BRINES Update June 2024

Dr Hannah Bloomfield from Newcastle University gave an update on progress on BRINES (Building Risk-Informed redundancy for Net-zero Energy Systems), a collaborative project with Professor Sean Wilkinson and Dr Colin Manning of Newcastle University and Dr Ji-Eun Byun of University of Glasgow.

Energy systems are becoming more weather dependent and government and power networks are under pressure to reach NetZero targets in terms of both demand and supply.

Climate change means we are seeing more extreme weather events which could damage energy infrastructure.

The project addresses higher variability and higher correlations in weather events, power generation, and demand using national scale analysis, modelling significant events such as a storm knocking out key energy infrastructure.

It is critical that the amount of redundancy required in energy systems is quantified and this project is exploring the use of weather and climate data to highlight future resilience challenges to the UK power network from both an operational perspective (maintaining the balance of supply and demand) and from an asset management perspective (making sure assets are not damaged by extreme weather).

The project identifies two primary challenges: higher variability from increasing weather-dependence and compounded consequences owing to weather-dependency of both demand and supply.  The project is using advanced probabilistic analyses to account for complex propagation of correlated uncertainties.

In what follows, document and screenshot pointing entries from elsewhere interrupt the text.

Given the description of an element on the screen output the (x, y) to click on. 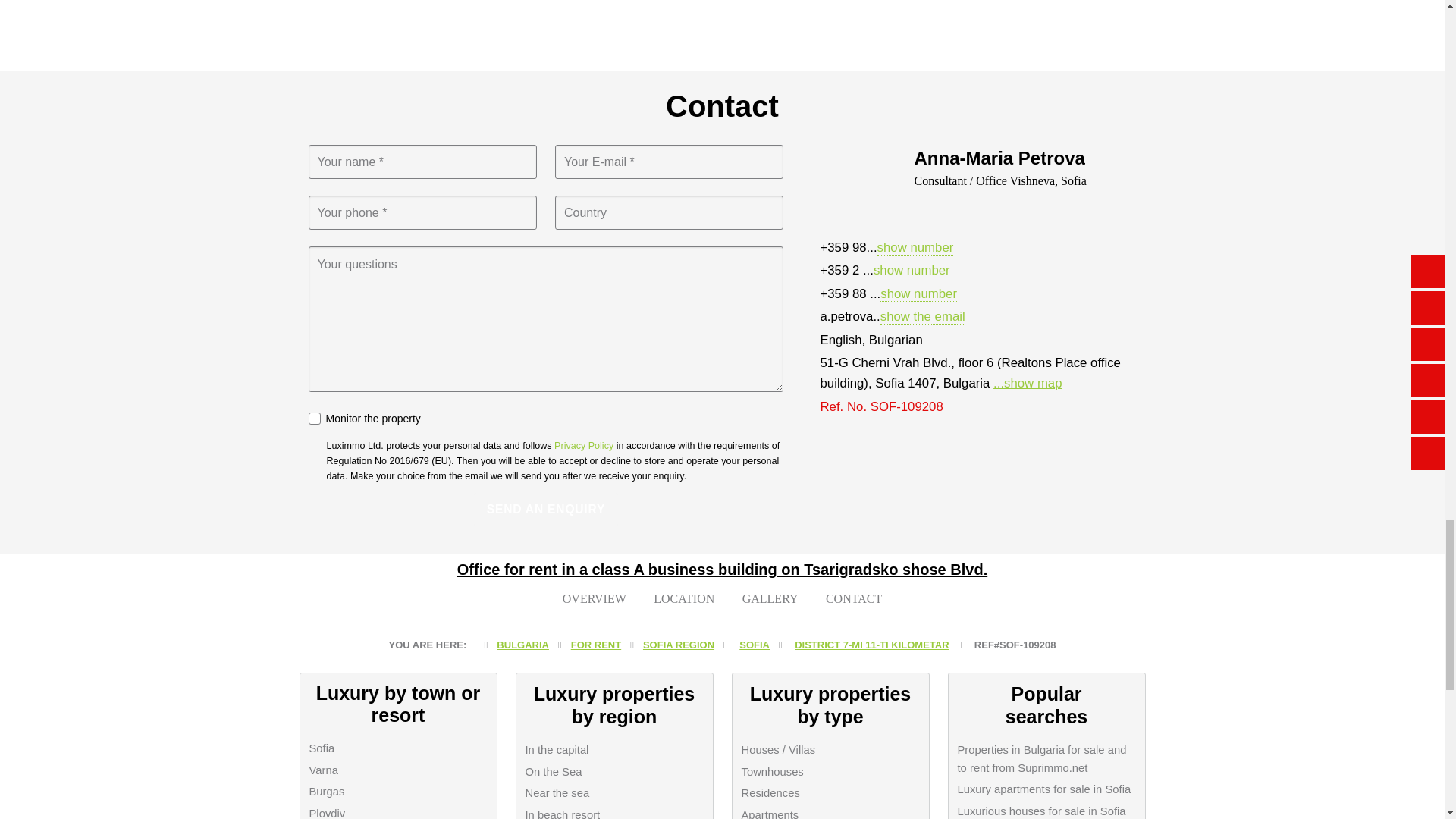
Send an enquiry (545, 509)
Given the description of an element on the screen output the (x, y) to click on. 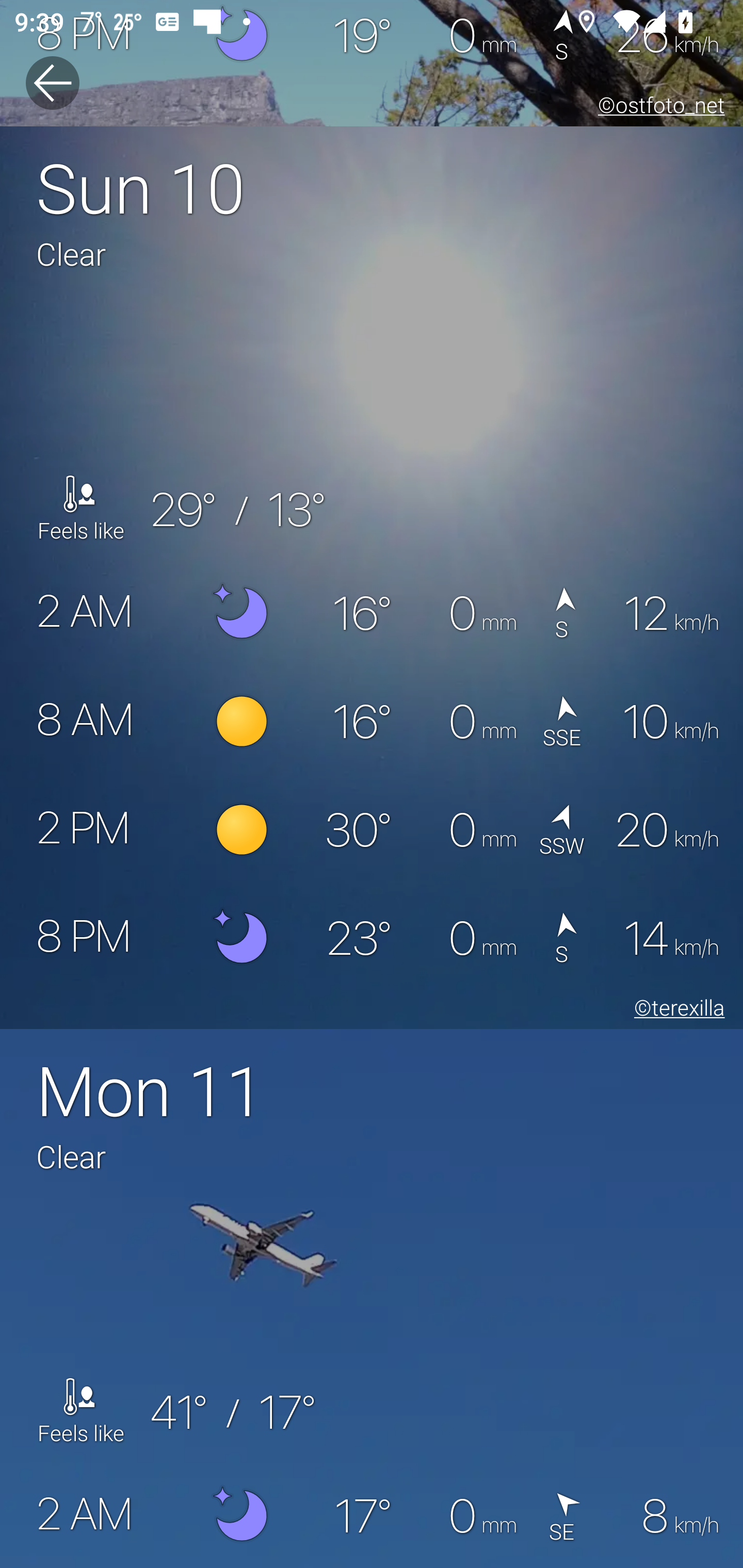
©ostfoto_net (657, 108)
2 AM 16° 0 mm  S 12 km/h (371, 613)
8 AM 16° 0 mm  SSE 10 km/h (371, 721)
2 PM 30° 0 mm  SSW 20 km/h (371, 830)
8 PM 23° 0 mm  S 14 km/h (371, 938)
©terexilla (676, 1010)
2 AM 17° 0 mm  SE 8 km/h (371, 1514)
Given the description of an element on the screen output the (x, y) to click on. 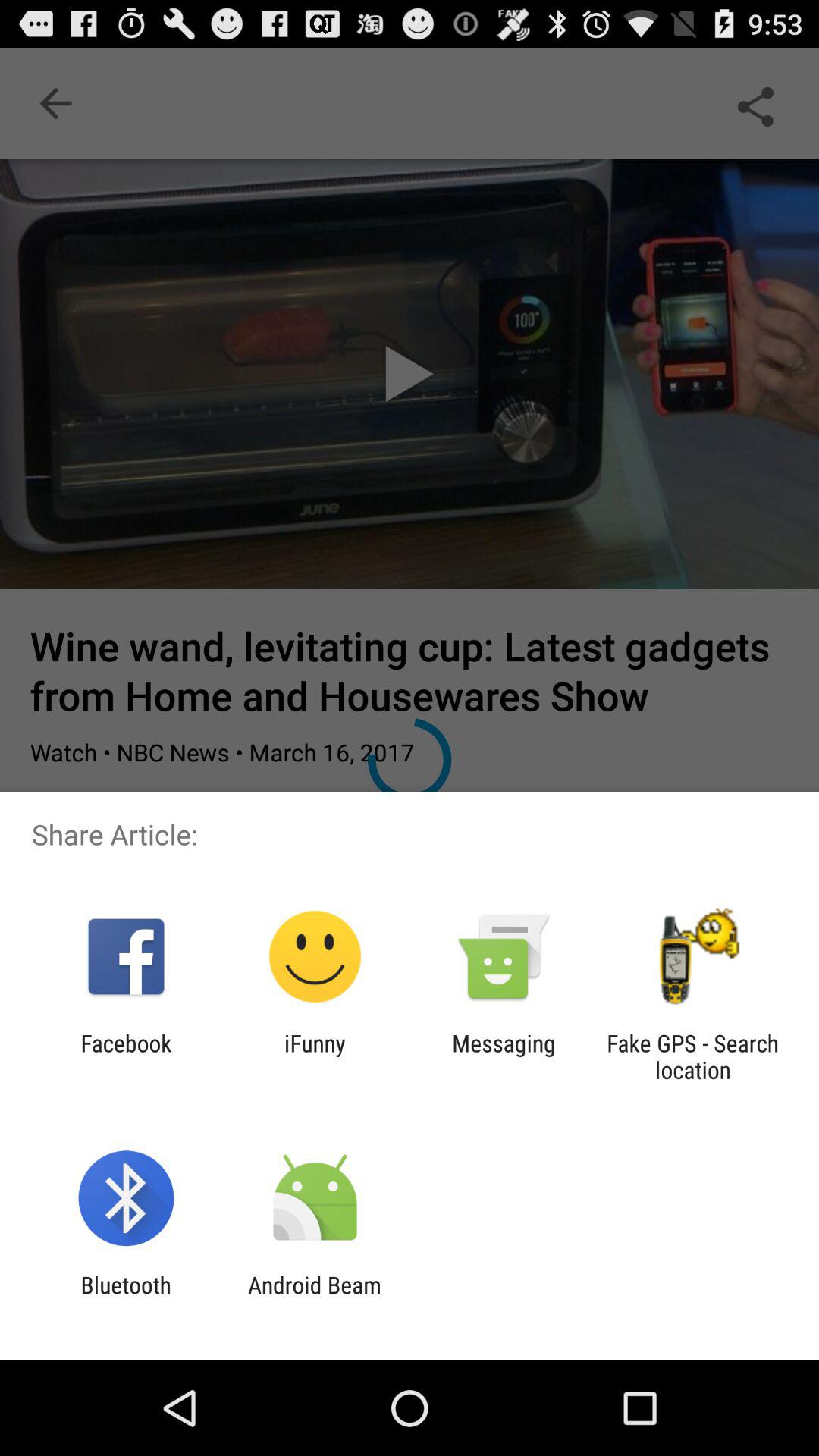
turn off app to the right of bluetooth icon (314, 1298)
Given the description of an element on the screen output the (x, y) to click on. 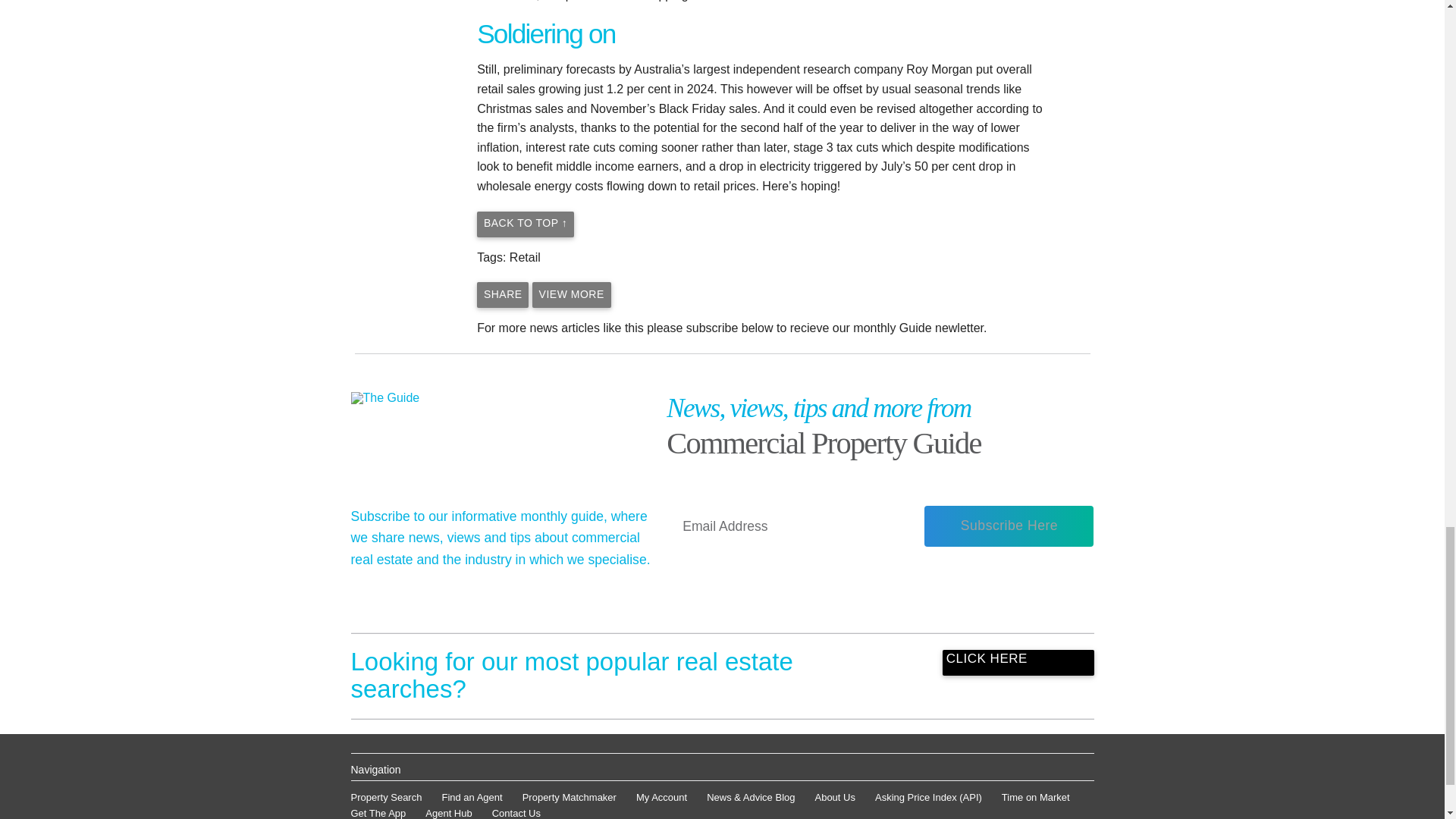
VIEW MORE (571, 294)
Go back to top (525, 224)
CLICK HERE (1017, 662)
Subscribe Here (1008, 526)
SHARE (502, 294)
Given the description of an element on the screen output the (x, y) to click on. 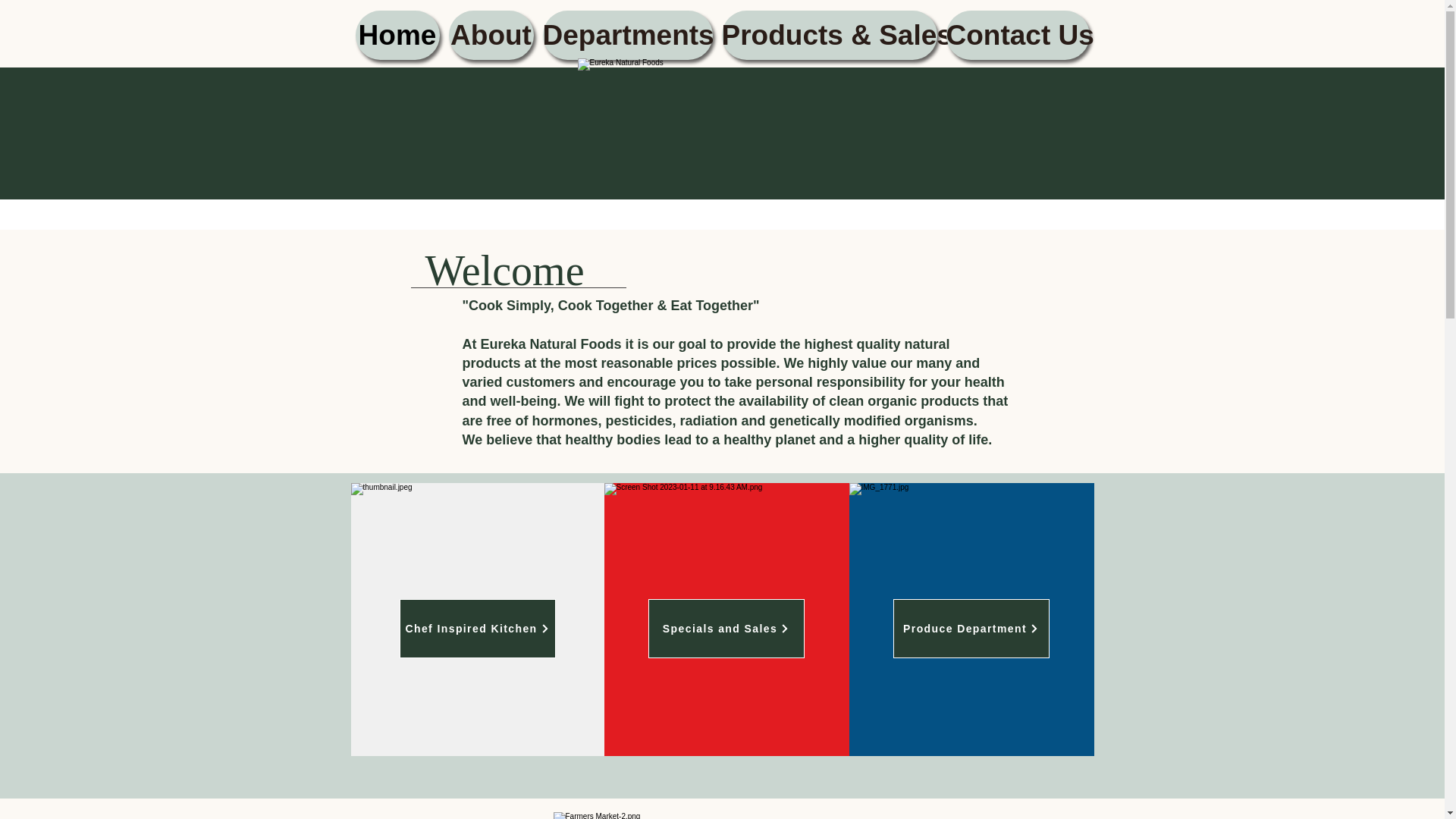
Chef Inspired Kitchen (476, 628)
Home (397, 34)
Specials and Sales (725, 628)
Produce Department (971, 628)
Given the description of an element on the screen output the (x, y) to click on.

To this end, the project is collecting state-of-the-art datasets on weather data, climate change scenarios, asset faults, and demands and thereby set up probabilistic models understand potential energy system redundancy (i.e., how do we keep the lights on if an individual energy unit fails on the grid?). Using the best possible weather and climate data is critical for the project but they are not easy for energy systems modellers to work with – the DAFNI platform is the ideal place to bring the data together.

The datasets they are uploading to the DAFNI platform include:

  • Hourly electricity demand, wind power and solar PV data from all European countries –to model security of supply 1940-2023 time series
  • Infrastructure datasets – daily indicators of extreme weather (wind gusts, max temperature and precipitation) 1980-2080 time series

Secondly, leveraging the probabilistic models, BRINES will obtain optimal security of supply strategies of power systems. The project will identify how much redundancy in power systems is required to satisfy a target system reliability and where new assets should be located to have de-coupled risks with existing ones.

Thirdly, BRINES will enable continual and collaborative calibration of the project’s outcomes by publishing all datasets and models onto the DAFNI platform.

The project will model the move from gas to electricity demand as systems increasingly electrify to reduce demand on fossil fuels, and seek to understand the impacts of changing wind farm distribution.

As an example of an infrastructure dataset, the team will examine the meteorological metrics of about 10 electricity operators and four gas distribution networks.

They will analyse different time periods to look at how many events of different magnitudes might take place, for example what used to be a 1 in 20 year event might be modelled as a 1 in 5 year event.

The scenarios are complex – at times when demand is high the renewable supply may be low, coupled with high infrastructure damage.

In the case of Storm Arwen, winds were so high that many trees were blown over and power cuts experienced. Wind power generation remained good but if the winds had been a little stronger, the wind farms could have been taken out of commission.

The project is exploring collaboration with another DAFNI project: USARIS (Uncertainty and Sensitivity Analysis for Resilient Infrastructure Systems) firstly around a wind power dataset analysis.

The project is on track to deliver results by December 2024.